Go get yourself checked out! Could be anything - cyst, fybroid, endo, early meno, ibs! In the mean time, lots of painkillers (I take a paracetamol/ibuprofen combo), hit water bottles (one on front and one on back), cut down wheat and dairy (causes inflammation which can exacerbate pain) and gentle exercise. Hope you feel better soon.

[AgeOfExploration]

@bettydaviseyes1 have you asked your GP for a gynae referral? What you’re describing could be endometriosis, or it could be something else entirely - they’ll need to do a laparoscopy to see what’s going on. The symptoms of endo vary from person to person, and depend on where the plaques of endo are. Bowel involvement (ie plaques which form either within the tissues of the intestines, or where they are sticking the intestine to other structures) will cause colicky/digestive type pain, because when the endo is inflamed, peristalsis (the muscular ‘wave’ movements of your bowel) will pull on the adhesions and that hurts.

You can find lots of info online, which is great if your GP (I’m assuming you’re in the UK) isn’t very helpful, but what you really need is an investigation into what’s going on, and no amount of online info will give you that, because gynae symptoms can be quite vague with a big crossover with digestive ailments. Unfortunately, endometriosis can be a sort of ‘diagnosis of exclusion’ - they exclude the other stuff that could be causing the symptoms, so assume that it’s the endo causing them. This is also because some people have widespread evidence of endo on laparoscopic examination, but few symptoms (it’s often an ‘incidental finding - ie it’s found when they’re looking in there at other stuff, but hasn’t caused problems), whereas some people have acute symptoms but little visible endometriosis on exam.

It’s a fucker of a condition, but it’s not the end of the world (because you don’t know how it will progress), and it doesn’t automatically mean that you won’t be able to conceive. There are lots of options, all of which have their own drawbacks and benefits - it’s a case of suck it and see, unfortunately.

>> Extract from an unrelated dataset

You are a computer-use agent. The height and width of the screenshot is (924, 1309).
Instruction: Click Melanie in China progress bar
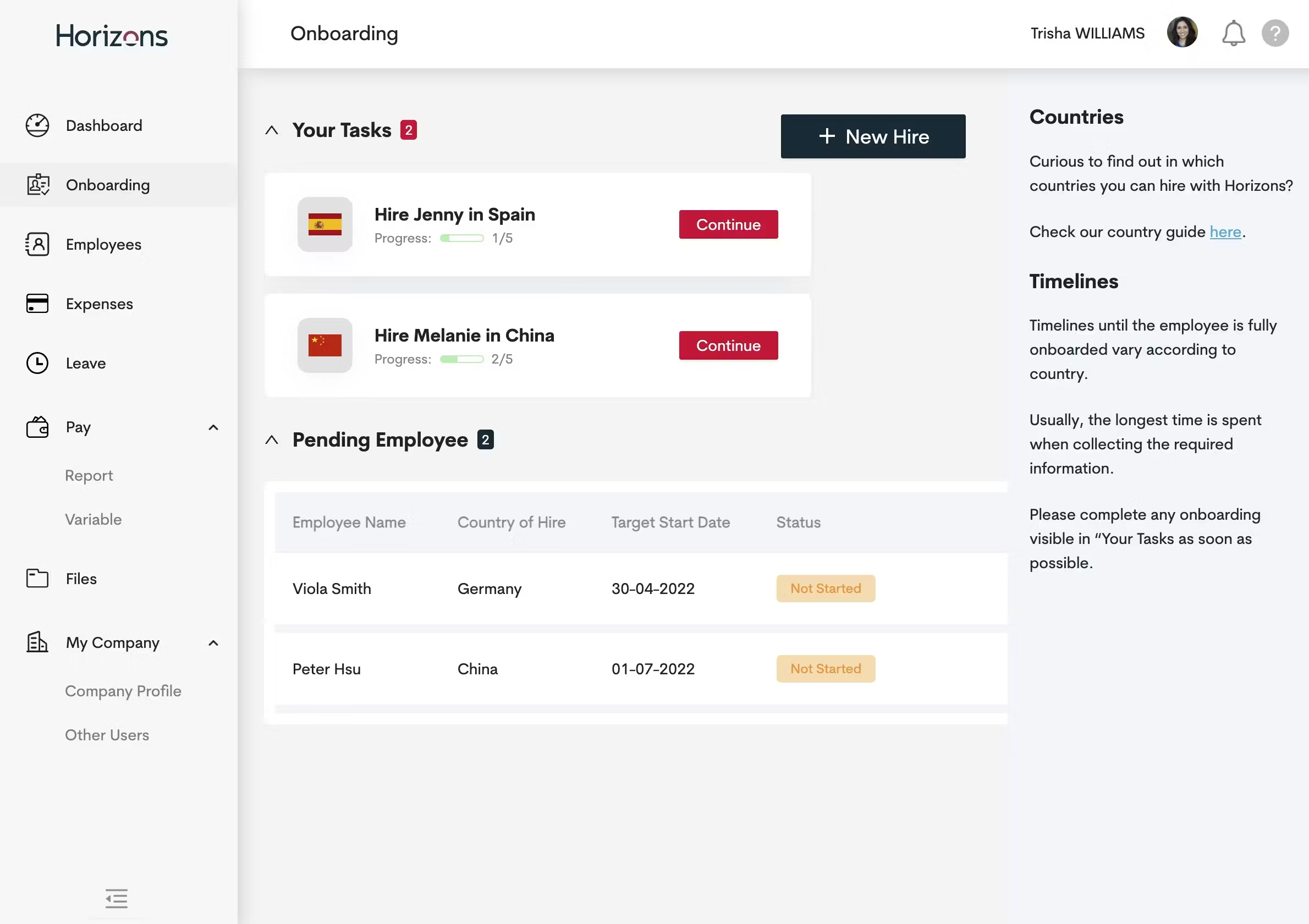coord(461,359)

I ended up having a hysterectomy in my 40s, and while that’s not without consequences, I’m glad I did that.

Ask for a referral.

[Pinkstars2501]

Late to the party here, but I have stage 3 Endo, my experience:

Started symptoms from aged 15/16. I remember the first time very vividly. It felt like someone stabbed me up the vagina, no exaggeration. From then on, every month my periods were like actual labour. I have extreme bloat, back ache, leg pain, chronic fatigue, nausea. All for about three days at the start of my periods. My periods are probably lower than most- 7/10 days.
I went to the doctors every year for 16 years and finally got a scan and ca125 bloods done in 2018 which shows a mass in my pelvis 10cmx5cmx5cm. Doctor then got me a consultant who did a laparoscopy and diagnosed me with stage 3 Endo and a frozen pelvis. Sent biopsies off which were clear thank god.

All that after being told for 17 years that it was just a bad period.

Due to us not having kids and not me not wanting hysterectomy because it's not a cure, and I still hope a miracle will happen, I'm just told to manage it. I use codeine, paracetamol, ibuprofen, tranexamic acid, hot water bottles and hot baths. I do find that if my pain starts up when I'm at work, I can keep going with lots of pills, if I'm sat at home then it's man down for 3 days and I can't do anything. I still consider myself lucky because some women have pain 24/7.

[Notchangednametoday]

Symptoms started 15/16 put on pill due to heavy periods. When I was 20 I had an ovarian cyst during laparoscopy I was also diagnosed with Endo. Had surgery at that time & further surgery when I was 24. I then fell pregnant with my 1st child. Further surgery 6 years later followed by 2nd pregnancy. 5 years later more surgery and mirena coil (best decision ever) I have now had coil for 5 years due for a new one.
So diagnosed 22 years ago. During my last surgery 5 years ago I do have a lot of scar tissue damage and recommendation is possible future hysterectomy- I don’t want any more children but would like to avoid major surgery. Hoping another coil will get me over the menopause.
Symptoms are very heavy periods, short cycle. Awful pain in lower pelvic area and back ache. Couldn’t sit at a desk all day, sickness and general tiredness - coil has been life changing for me!